Texto fornecido ->
* * *
Estas normas dispõem assim:
Artigo 38º Detenção não solicitada
É lícito às autoridades de polícia criminal efectuar a detenção de indivíduos que, segundo informações oficiais, designadamente da INTERPOL, sejam procurados por autoridades competentes estrangeiras para efeito de procedimento ou de cumprimento de pena por factos que notoriamente justifiquem a extradição.
Artigo 66º Detenção não solicitada
1 - A autoridade que efectua uma detenção nos termos do artigo 38º apresenta o detido, no prazo de 24 horas, ao procurador-geral-adjunto no tribunal da relação em cuja área a detenção foi efectuada, para o efeito de promover imediatamente a audição daquele e decisão sobre a legalidade do acto e a sua manutenção pelo presidente do tribunal.
2 - No caso de ser confirmada, a detenção é comunicada imediatamente ao Ministro da Justiça e, pela via mais rápida à autoridade estrangeira a quem ela interessar para que informe, urgentemente e pela mesma via, se irá ser formulado o pedido de extradição.
3 - O detido será posto em liberdade 18 dias após a data da sua detenção se, entretanto, não chegar a informação referida no número anterior, ou
40 dias após essa data se, tendo havido informação positiva, o pedido de extradição não for recebido nesse prazo.
4 - É aplicável, no caso previsto neste artigo, o disposto no artigo anterior.
Recusando o bem fundado do entendimento perfilhado pelo recorrente, no acórdão nº 228/97, desenvolveu-se, além de outra, a seguinte argumentação:
'O primeiro dos argumentos aduzidos pelo recorrente para sustentar a inconstitucionalidade da norma do artigo 38º do Decreto-Lei nº 43/91 assenta em que a detenção ali referida não é a de pessoa contra a qual esteja em curso processo de extradição, pelo que a mesma viola o artigo 27º, nº 3, alínea b), in fine, da Constituição.
* * *
Dados de referência de coordenadas em pixels
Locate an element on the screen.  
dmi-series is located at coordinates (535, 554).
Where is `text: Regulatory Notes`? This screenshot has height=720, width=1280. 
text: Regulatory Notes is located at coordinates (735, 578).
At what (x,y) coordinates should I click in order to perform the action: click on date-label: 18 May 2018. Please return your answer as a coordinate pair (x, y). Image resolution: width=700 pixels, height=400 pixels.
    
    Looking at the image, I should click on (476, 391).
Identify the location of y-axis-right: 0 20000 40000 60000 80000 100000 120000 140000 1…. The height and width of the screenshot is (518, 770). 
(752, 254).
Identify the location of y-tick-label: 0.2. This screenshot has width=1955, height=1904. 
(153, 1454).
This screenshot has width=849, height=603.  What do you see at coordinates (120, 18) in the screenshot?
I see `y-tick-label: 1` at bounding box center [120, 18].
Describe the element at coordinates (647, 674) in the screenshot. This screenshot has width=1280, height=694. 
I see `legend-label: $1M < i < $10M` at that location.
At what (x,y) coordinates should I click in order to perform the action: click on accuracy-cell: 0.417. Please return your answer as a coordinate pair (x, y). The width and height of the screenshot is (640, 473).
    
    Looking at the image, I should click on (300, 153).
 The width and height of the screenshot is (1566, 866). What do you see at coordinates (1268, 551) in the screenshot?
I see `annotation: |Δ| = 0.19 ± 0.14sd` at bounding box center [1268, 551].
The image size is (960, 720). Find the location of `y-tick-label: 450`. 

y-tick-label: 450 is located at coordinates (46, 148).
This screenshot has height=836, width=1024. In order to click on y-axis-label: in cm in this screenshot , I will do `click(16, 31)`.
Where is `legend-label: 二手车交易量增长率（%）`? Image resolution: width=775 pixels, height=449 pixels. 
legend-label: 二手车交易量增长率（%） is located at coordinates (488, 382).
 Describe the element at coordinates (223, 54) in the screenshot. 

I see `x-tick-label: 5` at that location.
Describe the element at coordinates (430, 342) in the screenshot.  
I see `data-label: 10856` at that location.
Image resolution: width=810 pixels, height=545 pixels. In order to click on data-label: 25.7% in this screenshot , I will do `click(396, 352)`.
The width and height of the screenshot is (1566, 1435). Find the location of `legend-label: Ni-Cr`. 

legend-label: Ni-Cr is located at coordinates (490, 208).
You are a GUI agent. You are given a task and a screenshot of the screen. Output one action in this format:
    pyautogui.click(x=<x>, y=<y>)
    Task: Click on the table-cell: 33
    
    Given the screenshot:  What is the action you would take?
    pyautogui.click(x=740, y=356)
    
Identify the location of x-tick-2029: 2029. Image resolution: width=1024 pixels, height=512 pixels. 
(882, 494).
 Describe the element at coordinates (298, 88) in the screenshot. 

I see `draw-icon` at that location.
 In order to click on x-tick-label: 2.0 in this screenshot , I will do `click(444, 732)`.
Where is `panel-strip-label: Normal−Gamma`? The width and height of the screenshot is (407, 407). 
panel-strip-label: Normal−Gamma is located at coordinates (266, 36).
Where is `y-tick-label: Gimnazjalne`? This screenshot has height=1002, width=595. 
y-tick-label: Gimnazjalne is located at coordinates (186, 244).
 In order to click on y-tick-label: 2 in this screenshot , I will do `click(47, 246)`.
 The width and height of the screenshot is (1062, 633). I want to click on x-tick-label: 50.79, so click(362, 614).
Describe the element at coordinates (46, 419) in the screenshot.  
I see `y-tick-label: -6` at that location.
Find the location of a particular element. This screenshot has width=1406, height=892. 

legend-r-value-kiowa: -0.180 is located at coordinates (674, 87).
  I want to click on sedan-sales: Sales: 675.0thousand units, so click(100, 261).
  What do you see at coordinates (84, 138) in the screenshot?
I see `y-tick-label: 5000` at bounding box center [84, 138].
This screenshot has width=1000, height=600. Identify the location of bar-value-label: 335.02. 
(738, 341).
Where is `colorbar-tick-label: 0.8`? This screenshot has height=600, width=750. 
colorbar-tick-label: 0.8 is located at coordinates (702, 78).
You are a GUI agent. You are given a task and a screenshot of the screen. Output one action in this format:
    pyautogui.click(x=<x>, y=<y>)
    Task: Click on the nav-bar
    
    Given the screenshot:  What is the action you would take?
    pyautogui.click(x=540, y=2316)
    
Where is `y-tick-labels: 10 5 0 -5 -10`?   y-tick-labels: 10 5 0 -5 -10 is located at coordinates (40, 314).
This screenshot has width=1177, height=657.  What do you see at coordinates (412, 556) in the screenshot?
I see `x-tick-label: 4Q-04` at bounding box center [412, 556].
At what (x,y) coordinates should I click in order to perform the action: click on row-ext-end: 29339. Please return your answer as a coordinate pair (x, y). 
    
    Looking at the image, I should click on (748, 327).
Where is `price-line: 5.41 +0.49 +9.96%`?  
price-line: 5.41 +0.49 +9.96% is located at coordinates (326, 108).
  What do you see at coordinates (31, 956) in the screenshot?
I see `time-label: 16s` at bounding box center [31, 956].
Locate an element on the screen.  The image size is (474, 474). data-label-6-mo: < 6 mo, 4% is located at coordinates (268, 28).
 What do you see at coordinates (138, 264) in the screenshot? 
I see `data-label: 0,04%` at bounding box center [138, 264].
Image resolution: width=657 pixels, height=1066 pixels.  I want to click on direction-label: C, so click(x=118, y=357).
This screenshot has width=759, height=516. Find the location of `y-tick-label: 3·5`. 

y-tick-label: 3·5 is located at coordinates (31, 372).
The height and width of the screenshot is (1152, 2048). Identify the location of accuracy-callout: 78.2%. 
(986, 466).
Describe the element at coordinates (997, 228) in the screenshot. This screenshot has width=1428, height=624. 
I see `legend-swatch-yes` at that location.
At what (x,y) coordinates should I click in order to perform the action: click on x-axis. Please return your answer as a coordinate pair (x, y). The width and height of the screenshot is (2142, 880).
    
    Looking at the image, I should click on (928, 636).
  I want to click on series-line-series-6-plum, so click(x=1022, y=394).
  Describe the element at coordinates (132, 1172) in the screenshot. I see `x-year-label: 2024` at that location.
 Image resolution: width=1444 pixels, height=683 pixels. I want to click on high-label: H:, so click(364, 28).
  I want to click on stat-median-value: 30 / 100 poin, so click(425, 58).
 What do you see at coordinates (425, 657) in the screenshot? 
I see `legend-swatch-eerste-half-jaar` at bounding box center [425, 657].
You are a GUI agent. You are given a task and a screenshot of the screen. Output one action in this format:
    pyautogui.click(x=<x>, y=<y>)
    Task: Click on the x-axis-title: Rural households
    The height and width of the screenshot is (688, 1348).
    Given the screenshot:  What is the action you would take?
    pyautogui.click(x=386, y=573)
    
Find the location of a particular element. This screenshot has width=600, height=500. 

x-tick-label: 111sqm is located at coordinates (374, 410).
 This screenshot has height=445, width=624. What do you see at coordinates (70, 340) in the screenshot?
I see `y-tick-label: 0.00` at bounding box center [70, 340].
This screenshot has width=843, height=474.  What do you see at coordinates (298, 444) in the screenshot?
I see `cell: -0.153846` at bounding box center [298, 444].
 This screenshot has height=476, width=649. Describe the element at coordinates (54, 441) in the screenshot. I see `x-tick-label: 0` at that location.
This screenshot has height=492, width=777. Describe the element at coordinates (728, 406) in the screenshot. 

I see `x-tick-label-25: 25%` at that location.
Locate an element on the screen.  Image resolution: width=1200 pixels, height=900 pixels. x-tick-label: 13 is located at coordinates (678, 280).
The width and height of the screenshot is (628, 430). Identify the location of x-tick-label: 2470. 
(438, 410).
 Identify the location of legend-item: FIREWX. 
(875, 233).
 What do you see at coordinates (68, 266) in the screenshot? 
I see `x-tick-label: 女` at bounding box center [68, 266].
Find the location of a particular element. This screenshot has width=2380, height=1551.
* * *
Questões de estudo ->
1/ Segundo o texto fornecido, em que prazo a autoridade que efetua a detenção deve apresentar o detido ao procurador-geral-adjunto?
2/ Transcreva do texto fornecido o trecho que começa em "2 - No caso" e termina em "pedido de extradição.".
As linhas não são necessárias.

Resultados do exercício ->
1/ No prazo de 24 horas.

2/
2 - No caso de ser confirmada, a detenção é comunicada imediatamente ao Ministro da Justiça e, pela via mais rápida à autoridade estrangeira a quem ela interessar para que informe, urgentemente e pela mesma via, se irá ser formulado o pedido de extradição.